You may not hear as much about Netflix’s DVD business as you used to since streaming has taken over in recent years, but plenty of enveloped discs still circulate around the country on a day-to-...
Netflix Employee Talks DVD Germs
Written by Chris Crum
  • You may not hear as much about Netflix’s DVD business as you used to since streaming has taken over in recent years, but plenty of enveloped discs still circulate around the country on a day-to-day basis. Last month, the company said it still has 6.9 million DVD members.

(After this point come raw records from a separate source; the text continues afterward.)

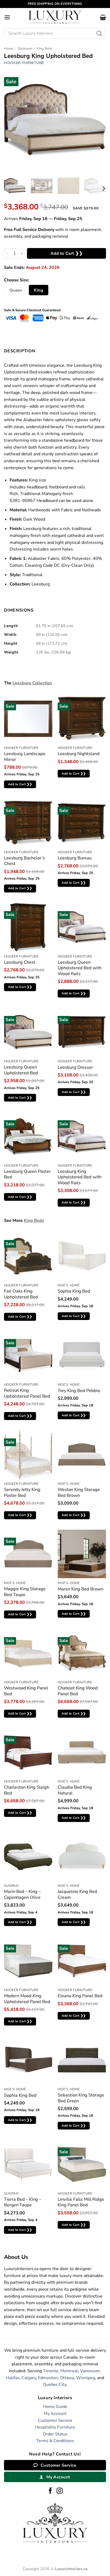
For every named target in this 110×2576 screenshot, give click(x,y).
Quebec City (54, 2384)
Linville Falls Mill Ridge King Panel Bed (81, 2202)
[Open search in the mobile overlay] (55, 33)
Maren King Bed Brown (80, 1589)
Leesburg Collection (32, 683)
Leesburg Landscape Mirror (24, 756)
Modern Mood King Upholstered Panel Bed (27, 1998)
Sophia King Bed (74, 1291)
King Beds (44, 48)
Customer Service (55, 2420)
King (38, 290)
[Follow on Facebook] (50, 2491)
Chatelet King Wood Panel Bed (78, 1691)
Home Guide (55, 2407)
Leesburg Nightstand (79, 753)
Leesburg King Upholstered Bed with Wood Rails (79, 1177)
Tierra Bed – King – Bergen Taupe (22, 2202)
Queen (15, 290)
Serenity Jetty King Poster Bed (22, 1492)
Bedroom (25, 48)
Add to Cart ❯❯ (66, 253)
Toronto (50, 2371)
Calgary (28, 2378)
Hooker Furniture (24, 62)
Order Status (55, 2434)
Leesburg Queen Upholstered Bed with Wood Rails (79, 967)
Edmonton (48, 2378)
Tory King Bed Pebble (79, 1390)
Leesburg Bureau (75, 858)
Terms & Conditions (55, 2441)
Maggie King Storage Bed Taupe (25, 1591)
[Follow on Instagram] (60, 2491)
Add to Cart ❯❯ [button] (20, 784)
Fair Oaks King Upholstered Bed (21, 1294)
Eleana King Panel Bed (80, 1996)
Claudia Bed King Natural (75, 1790)
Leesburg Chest (19, 962)
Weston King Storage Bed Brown (79, 1492)
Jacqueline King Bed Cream (77, 1894)
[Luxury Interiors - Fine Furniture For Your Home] (55, 17)
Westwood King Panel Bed (26, 1691)
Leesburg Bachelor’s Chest (24, 861)
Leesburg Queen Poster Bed (27, 1174)
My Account (55, 2414)
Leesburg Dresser (75, 1067)
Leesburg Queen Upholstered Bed (21, 1070)
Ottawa (67, 2378)
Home (8, 48)
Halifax (12, 2378)
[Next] (103, 189)
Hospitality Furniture (55, 2427)
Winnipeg (85, 2378)
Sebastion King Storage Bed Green (81, 2098)
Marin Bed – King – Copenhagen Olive (22, 1894)
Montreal (69, 2371)
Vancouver (90, 2371)
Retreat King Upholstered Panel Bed (27, 1393)
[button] (7, 17)
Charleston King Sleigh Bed (26, 1790)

    There’s a good reason for that. The selection is far greater than what Netflix’s streaming service provides, though you need that if you want the originals like House of Cards and Orange is the New Black (at least the current seasons).

    Ever wondered how many germs are on those DVDs that go from house to house? Well, you’re not the only one.

    The subject came up on Quora recently, where a Netflix employee chimed in to talk about the company’s disc cleaning process. James Schek, who works on the Netflix Content Delivery Network, said:

    After a DVD is received at a distribution center, it is cleaned and sanitized before being put back into distribution. Even if they were not cleaned, a particular distribution center only services a single geographic area. It’s unlikely that a discs going through a single distribution center could spread a pathogen around the entire country.

    In the case of the flu, this isn’t an issue anyway. The flu virus can only survive for 2 to 8 hours on a hard surface. Generally, there is more than 8 hours of elapsed time between the time a customer puts a DVD in the mail and it is opened by the next customer.

    This topic came up back in 2009 when East Texas’ KLTV (via Hacking Netflix)put six DVDs under the microscope, and found “nothing that could potentially cause disease.”

    Still, people should probably stop putting their tongues on DVDs, which is apparently quite common in the stock photography world. Also, it might not be a bad idea for Netflix to keep any DVD-delivering drones out of the men’s room.